### Page text
* START *

But the rule of these natural elites and intellectuals, writes institute scholar Hans-Hermann Hoppe, is being ruined by statist meddling such as "affirmative action and forced integration," which he said is "responsible for the almost complete destruction of private property rights, and the erosion of freedom of contract, association, and disassociation."

A key player in the institute for years was the late Murray Rothbard, who worked with Rockwell closely and co-edited a journal with him. The institute's Web site includes a cybershrine to Rothbard, a man who complained that the "Officially Oppressed" of American society (read, blacks, women and so on) were a "parasitic burden," forcing their "hapless Oppressors" to provide "an endless flow of benefits."

"The call of 'equality,'" he wrote, "is a siren song that can only mean the destruction of all that we cherish as being human." Rothbard blamed much of what he disliked on meddling women. In the mid-1800s, a "legion of Yankee women" who were "not fettered by the responsibilities" of household work "imposed" voting rights for women on the nation. Later, Jewish women, after raising funds from "top Jewish financiers," agitated for child labor laws, Rothbard adds with evident disgust. The "dominant tradition" of all these activist women, he suggests, is lesbianism.

Institute scholars also have promoted anti-immigrant views, positively reviewing Peter Brimelow's Alien Nation.

So that’s where the Invisible Hand comes from! And it’s trying to strangle the “excess population!”

Sort of like Tim Pawlenty, right Spot?

* END *

### Data lines
* START *

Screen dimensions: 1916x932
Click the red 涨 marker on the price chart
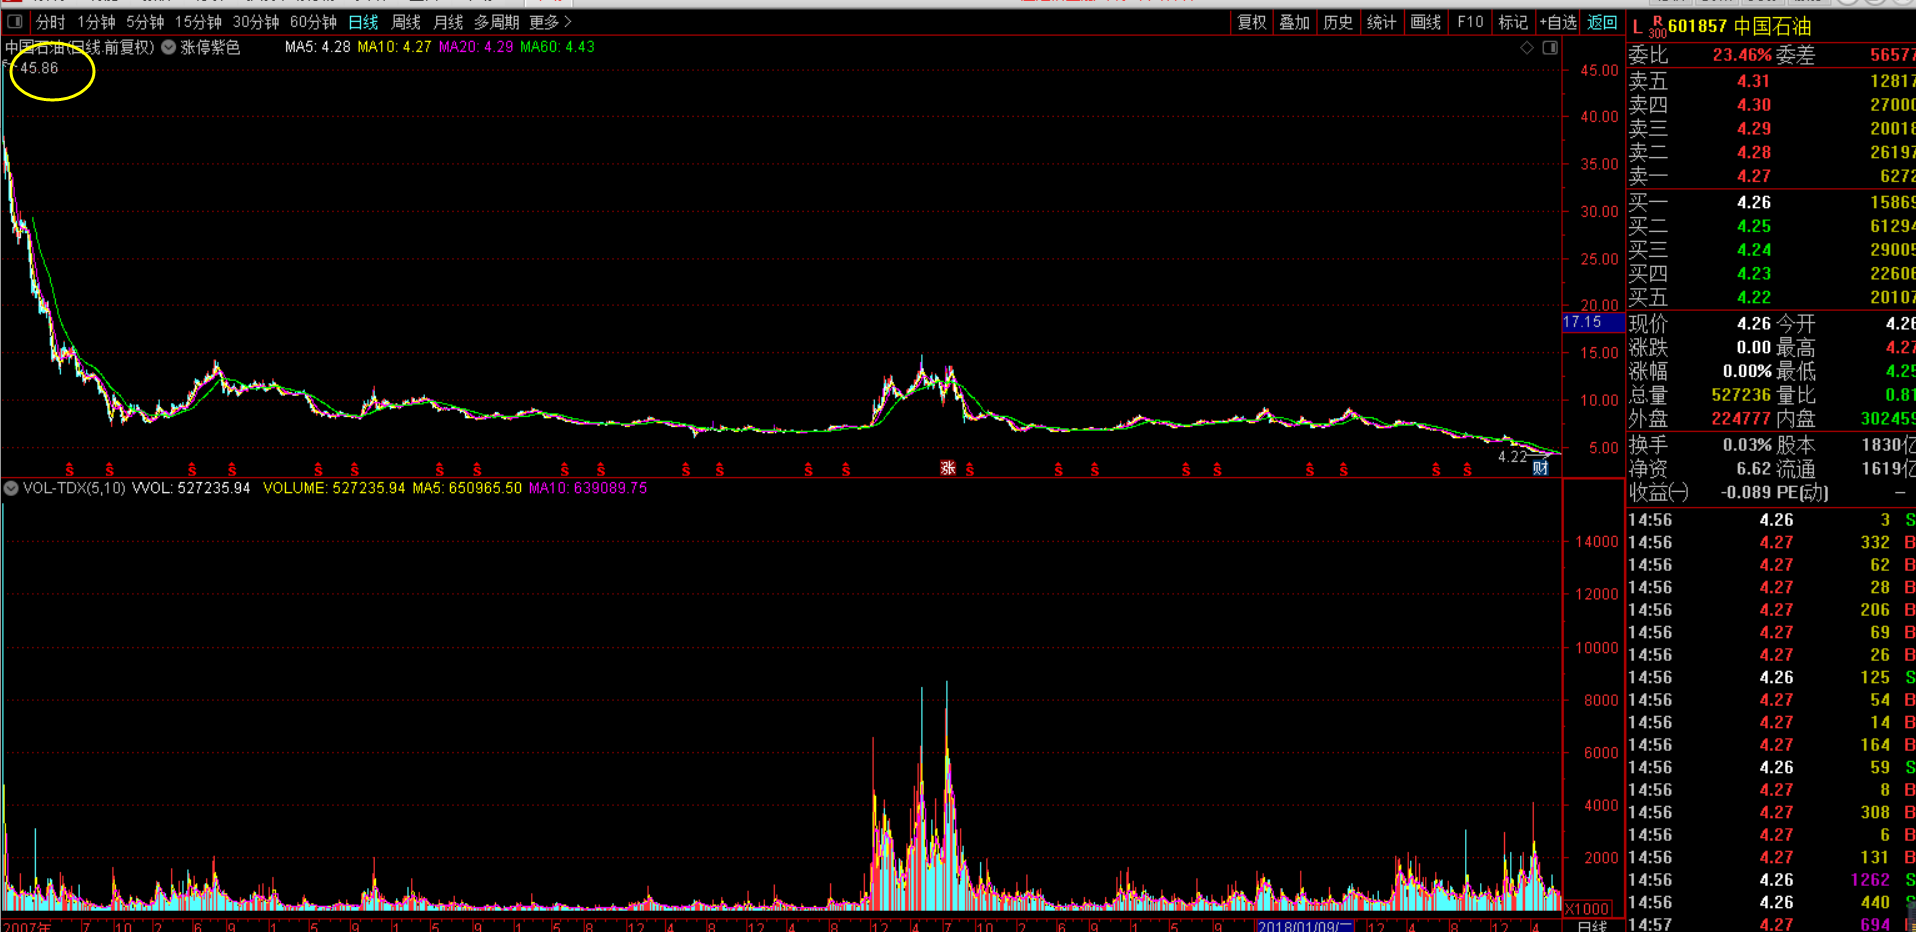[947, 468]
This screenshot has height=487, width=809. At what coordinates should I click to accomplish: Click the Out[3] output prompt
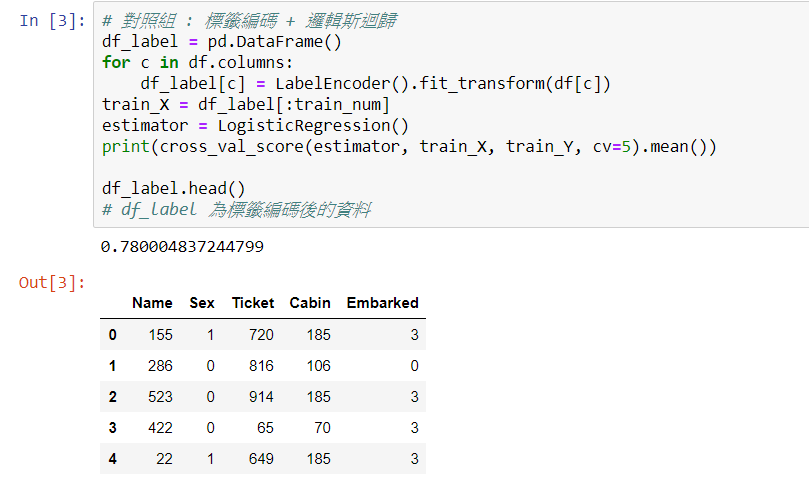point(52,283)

* END *
* START *

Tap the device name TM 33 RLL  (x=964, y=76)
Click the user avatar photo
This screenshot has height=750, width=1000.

* END *

### Challenge A
Rewrite the passage about the institute, beginning at "Institute scholars also" and stopping after "Pawlenty, right Spot?", and switch "Invisible Hand" to "Unseen Hand".
### Challenge B
In the passage about the institute, who co-edited a journal with Rockwell?

### Correct answer A
Institute scholars also have promoted anti-immigrant views, positively reviewing Peter Brimelow's Alien Nation.

So that’s where the Unseen Hand comes from! And it’s trying to strangle the “excess population!”

Sort of like Tim Pawlenty, right Spot?

### Correct answer B
Murray Rothbard